About this task
Pull every line holding the word "Toggle" from the data below and copy it.

Study material
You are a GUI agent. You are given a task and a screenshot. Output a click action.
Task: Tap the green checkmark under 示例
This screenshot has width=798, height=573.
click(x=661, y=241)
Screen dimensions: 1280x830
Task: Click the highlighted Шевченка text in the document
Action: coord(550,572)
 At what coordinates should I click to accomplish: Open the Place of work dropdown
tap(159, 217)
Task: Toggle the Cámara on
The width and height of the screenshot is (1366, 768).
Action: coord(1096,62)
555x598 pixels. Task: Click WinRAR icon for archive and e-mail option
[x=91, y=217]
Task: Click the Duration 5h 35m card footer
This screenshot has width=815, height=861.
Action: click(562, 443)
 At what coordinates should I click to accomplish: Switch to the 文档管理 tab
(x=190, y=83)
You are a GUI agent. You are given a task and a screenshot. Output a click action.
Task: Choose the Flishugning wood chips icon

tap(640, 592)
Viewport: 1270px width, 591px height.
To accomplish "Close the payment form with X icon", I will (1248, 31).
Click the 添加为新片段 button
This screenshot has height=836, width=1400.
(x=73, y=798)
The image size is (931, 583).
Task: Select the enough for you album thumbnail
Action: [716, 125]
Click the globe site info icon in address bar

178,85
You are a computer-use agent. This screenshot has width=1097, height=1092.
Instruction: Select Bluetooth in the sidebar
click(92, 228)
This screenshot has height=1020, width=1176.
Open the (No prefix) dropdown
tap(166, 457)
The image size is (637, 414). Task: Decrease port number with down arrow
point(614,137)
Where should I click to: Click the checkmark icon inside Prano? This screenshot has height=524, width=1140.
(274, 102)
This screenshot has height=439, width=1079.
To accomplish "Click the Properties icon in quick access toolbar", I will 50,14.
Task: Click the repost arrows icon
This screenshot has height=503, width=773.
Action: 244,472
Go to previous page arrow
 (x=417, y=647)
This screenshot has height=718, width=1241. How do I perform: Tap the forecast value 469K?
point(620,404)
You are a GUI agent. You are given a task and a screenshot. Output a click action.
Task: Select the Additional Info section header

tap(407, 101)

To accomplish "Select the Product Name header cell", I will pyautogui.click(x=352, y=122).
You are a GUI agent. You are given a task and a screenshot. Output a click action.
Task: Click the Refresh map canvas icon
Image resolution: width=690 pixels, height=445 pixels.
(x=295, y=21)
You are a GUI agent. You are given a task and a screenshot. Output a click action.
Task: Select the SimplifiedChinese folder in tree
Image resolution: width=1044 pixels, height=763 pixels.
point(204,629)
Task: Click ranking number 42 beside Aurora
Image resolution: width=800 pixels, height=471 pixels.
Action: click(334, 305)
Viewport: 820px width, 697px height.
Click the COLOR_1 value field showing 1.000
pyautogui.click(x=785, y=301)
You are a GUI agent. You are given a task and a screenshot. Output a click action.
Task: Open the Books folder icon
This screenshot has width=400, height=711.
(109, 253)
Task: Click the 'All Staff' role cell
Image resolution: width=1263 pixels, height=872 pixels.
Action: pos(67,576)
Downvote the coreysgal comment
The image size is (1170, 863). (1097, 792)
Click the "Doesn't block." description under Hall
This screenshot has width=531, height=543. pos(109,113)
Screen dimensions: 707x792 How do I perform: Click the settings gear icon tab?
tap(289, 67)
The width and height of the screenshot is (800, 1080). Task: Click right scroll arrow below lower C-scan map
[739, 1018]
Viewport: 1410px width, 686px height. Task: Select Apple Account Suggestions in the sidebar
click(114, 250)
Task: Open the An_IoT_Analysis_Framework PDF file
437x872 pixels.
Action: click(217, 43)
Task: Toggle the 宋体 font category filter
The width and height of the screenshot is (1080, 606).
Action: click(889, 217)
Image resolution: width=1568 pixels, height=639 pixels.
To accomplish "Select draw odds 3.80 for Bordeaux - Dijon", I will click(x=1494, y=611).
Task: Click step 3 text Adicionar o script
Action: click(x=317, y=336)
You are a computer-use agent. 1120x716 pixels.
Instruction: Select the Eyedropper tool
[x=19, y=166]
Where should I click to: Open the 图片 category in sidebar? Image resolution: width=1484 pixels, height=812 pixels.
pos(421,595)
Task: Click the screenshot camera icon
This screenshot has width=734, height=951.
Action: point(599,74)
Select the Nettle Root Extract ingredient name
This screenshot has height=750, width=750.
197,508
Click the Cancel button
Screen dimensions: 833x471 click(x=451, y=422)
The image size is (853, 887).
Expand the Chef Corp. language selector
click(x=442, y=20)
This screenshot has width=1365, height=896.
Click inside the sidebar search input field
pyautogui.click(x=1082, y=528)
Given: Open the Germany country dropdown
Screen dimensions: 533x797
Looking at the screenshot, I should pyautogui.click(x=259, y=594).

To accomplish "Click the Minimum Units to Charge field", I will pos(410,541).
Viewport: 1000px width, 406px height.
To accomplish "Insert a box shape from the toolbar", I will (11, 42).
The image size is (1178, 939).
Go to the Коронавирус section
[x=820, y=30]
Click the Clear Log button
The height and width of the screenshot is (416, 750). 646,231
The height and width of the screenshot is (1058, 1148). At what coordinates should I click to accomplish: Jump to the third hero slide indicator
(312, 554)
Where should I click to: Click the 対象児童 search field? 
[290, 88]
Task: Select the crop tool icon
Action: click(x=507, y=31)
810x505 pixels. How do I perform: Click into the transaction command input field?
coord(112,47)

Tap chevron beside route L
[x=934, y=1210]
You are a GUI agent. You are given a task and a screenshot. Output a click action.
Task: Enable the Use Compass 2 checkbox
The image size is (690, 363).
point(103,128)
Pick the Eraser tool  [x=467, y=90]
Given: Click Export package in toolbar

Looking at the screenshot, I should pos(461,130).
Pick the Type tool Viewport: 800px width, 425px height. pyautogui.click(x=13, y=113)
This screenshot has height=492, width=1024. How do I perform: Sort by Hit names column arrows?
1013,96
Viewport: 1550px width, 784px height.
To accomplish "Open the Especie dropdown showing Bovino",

Task response
Task: Toggle the Cámara on
Task: Toggle the 宋体 font category filter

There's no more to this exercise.